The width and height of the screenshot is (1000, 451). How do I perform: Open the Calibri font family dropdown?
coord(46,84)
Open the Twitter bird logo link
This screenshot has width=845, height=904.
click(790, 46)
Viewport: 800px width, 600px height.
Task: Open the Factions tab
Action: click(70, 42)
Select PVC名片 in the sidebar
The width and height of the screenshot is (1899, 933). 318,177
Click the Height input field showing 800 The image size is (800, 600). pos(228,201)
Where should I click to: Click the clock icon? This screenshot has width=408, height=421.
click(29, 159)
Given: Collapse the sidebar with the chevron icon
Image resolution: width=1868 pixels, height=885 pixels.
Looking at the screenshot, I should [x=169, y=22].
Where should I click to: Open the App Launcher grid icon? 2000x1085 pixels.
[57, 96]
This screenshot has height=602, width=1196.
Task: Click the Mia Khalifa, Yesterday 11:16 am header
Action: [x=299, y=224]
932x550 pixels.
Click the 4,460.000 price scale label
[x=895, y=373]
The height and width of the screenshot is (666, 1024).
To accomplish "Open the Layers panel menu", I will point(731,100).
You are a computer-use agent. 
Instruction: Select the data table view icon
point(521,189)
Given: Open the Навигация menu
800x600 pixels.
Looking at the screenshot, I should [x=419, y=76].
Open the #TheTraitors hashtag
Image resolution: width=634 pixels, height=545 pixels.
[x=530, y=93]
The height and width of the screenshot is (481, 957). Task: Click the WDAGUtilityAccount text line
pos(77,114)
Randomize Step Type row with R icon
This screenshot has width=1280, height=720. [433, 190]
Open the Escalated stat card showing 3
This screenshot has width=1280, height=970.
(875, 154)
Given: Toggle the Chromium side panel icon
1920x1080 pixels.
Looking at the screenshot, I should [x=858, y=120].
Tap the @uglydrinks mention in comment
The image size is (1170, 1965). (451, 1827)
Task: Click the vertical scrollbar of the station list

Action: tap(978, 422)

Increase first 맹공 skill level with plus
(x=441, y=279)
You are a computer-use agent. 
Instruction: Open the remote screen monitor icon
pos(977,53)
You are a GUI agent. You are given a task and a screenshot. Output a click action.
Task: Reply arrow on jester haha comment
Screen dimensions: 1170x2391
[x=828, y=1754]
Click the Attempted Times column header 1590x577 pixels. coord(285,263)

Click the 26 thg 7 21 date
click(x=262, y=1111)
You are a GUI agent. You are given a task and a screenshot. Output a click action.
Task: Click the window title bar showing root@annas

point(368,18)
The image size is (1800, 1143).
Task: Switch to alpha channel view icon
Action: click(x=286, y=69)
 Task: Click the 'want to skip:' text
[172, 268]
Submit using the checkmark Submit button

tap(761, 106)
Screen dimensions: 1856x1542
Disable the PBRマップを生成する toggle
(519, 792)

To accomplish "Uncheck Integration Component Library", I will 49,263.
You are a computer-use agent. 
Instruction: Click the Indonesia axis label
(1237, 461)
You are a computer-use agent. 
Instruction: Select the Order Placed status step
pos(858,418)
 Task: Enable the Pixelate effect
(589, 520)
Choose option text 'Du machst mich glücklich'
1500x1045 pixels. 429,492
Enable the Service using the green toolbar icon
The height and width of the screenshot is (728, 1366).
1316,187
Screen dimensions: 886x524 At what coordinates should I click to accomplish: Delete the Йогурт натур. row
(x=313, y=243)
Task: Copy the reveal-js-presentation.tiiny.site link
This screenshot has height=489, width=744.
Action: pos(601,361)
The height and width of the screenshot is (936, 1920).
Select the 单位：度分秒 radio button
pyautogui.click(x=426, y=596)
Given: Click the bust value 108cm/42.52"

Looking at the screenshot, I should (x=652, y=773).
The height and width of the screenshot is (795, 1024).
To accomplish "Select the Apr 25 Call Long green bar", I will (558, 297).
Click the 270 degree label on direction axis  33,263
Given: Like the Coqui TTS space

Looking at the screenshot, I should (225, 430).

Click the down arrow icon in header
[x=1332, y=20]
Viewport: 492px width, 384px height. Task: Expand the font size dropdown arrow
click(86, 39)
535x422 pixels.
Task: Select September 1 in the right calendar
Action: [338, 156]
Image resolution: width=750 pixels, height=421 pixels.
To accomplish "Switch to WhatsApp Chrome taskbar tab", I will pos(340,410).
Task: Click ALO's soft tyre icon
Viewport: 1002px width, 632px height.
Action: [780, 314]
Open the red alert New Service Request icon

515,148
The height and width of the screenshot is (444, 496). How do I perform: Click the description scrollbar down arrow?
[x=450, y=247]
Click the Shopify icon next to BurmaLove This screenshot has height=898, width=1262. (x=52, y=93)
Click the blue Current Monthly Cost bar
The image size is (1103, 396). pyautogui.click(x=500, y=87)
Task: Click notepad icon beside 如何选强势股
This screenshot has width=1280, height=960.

#### WORK REQUEST
With nothing left out, transcribe the records above exactly.

#### EXERCISE OUTPUT
The width and height of the screenshot is (1000, 451). How do I perform: Open the Calibri font family dropdown?
coord(46,84)
Open the Twitter bird logo link
This screenshot has width=845, height=904.
click(790, 46)
Viewport: 800px width, 600px height.
Task: Open the Factions tab
Action: click(70, 42)
Select PVC名片 in the sidebar
The width and height of the screenshot is (1899, 933). 318,177
Click the Height input field showing 800 The image size is (800, 600). pos(228,201)
Where should I click to: Click the clock icon? This screenshot has width=408, height=421.
click(29, 159)
Given: Collapse the sidebar with the chevron icon
Image resolution: width=1868 pixels, height=885 pixels.
Looking at the screenshot, I should [x=169, y=22].
Where should I click to: Open the App Launcher grid icon? 2000x1085 pixels.
[57, 96]
This screenshot has height=602, width=1196.
Task: Click the Mia Khalifa, Yesterday 11:16 am header
Action: [x=299, y=224]
932x550 pixels.
Click the 4,460.000 price scale label
[x=895, y=373]
The height and width of the screenshot is (666, 1024).
To accomplish "Open the Layers panel menu", I will point(731,100).
You are a computer-use agent. 
Instruction: Select the data table view icon
point(521,189)
Given: Open the Навигация menu
800x600 pixels.
Looking at the screenshot, I should [x=419, y=76].
Open the #TheTraitors hashtag
Image resolution: width=634 pixels, height=545 pixels.
[x=530, y=93]
The height and width of the screenshot is (481, 957). Task: Click the WDAGUtilityAccount text line
pos(77,114)
Randomize Step Type row with R icon
This screenshot has width=1280, height=720. [433, 190]
Open the Escalated stat card showing 3
This screenshot has width=1280, height=970.
(875, 154)
Given: Toggle the Chromium side panel icon
1920x1080 pixels.
Looking at the screenshot, I should [x=858, y=120].
Tap the @uglydrinks mention in comment
The image size is (1170, 1965). (451, 1827)
Task: Click the vertical scrollbar of the station list

Action: tap(978, 422)

Increase first 맹공 skill level with plus
(x=441, y=279)
You are a computer-use agent. 
Instruction: Open the remote screen monitor icon
pos(977,53)
You are a GUI agent. You are given a task and a screenshot. Output a click action.
Task: Reply arrow on jester haha comment
Screen dimensions: 1170x2391
[x=828, y=1754]
Click the Attempted Times column header 1590x577 pixels. coord(285,263)

Click the 26 thg 7 21 date
click(x=262, y=1111)
You are a GUI agent. You are given a task and a screenshot. Output a click action.
Task: Click the window title bar showing root@annas

point(368,18)
The image size is (1800, 1143).
Task: Switch to alpha channel view icon
Action: click(x=286, y=69)
 Task: Click the 'want to skip:' text
[172, 268]
Submit using the checkmark Submit button

tap(761, 106)
Screen dimensions: 1856x1542
Disable the PBRマップを生成する toggle
(519, 792)

To accomplish "Uncheck Integration Component Library", I will 49,263.
You are a computer-use agent. 
Instruction: Click the Indonesia axis label
(1237, 461)
You are a computer-use agent. 
Instruction: Select the Order Placed status step
pos(858,418)
 Task: Enable the Pixelate effect
(589, 520)
Choose option text 'Du machst mich glücklich'
1500x1045 pixels. 429,492
Enable the Service using the green toolbar icon
The height and width of the screenshot is (728, 1366).
1316,187
Screen dimensions: 886x524 At what coordinates should I click to accomplish: Delete the Йогурт натур. row
(x=313, y=243)
Task: Copy the reveal-js-presentation.tiiny.site link
This screenshot has height=489, width=744.
Action: pos(601,361)
The height and width of the screenshot is (936, 1920).
Select the 单位：度分秒 radio button
pyautogui.click(x=426, y=596)
Given: Click the bust value 108cm/42.52"

Looking at the screenshot, I should (x=652, y=773).
The height and width of the screenshot is (795, 1024).
To accomplish "Select the Apr 25 Call Long green bar", I will (558, 297).
Click the 270 degree label on direction axis  33,263
Given: Like the Coqui TTS space

Looking at the screenshot, I should (225, 430).

Click the down arrow icon in header
[x=1332, y=20]
Viewport: 492px width, 384px height. Task: Expand the font size dropdown arrow
click(86, 39)
535x422 pixels.
Task: Select September 1 in the right calendar
Action: [338, 156]
Image resolution: width=750 pixels, height=421 pixels.
To accomplish "Switch to WhatsApp Chrome taskbar tab", I will pos(340,410).
Task: Click ALO's soft tyre icon
Viewport: 1002px width, 632px height.
Action: [780, 314]
Open the red alert New Service Request icon

515,148
The height and width of the screenshot is (444, 496). How do I perform: Click the description scrollbar down arrow?
[x=450, y=247]
Click the Shopify icon next to BurmaLove This screenshot has height=898, width=1262. (x=52, y=93)
Click the blue Current Monthly Cost bar
The image size is (1103, 396). pyautogui.click(x=500, y=87)
Task: Click notepad icon beside 如何选强势股
This screenshot has width=1280, height=960.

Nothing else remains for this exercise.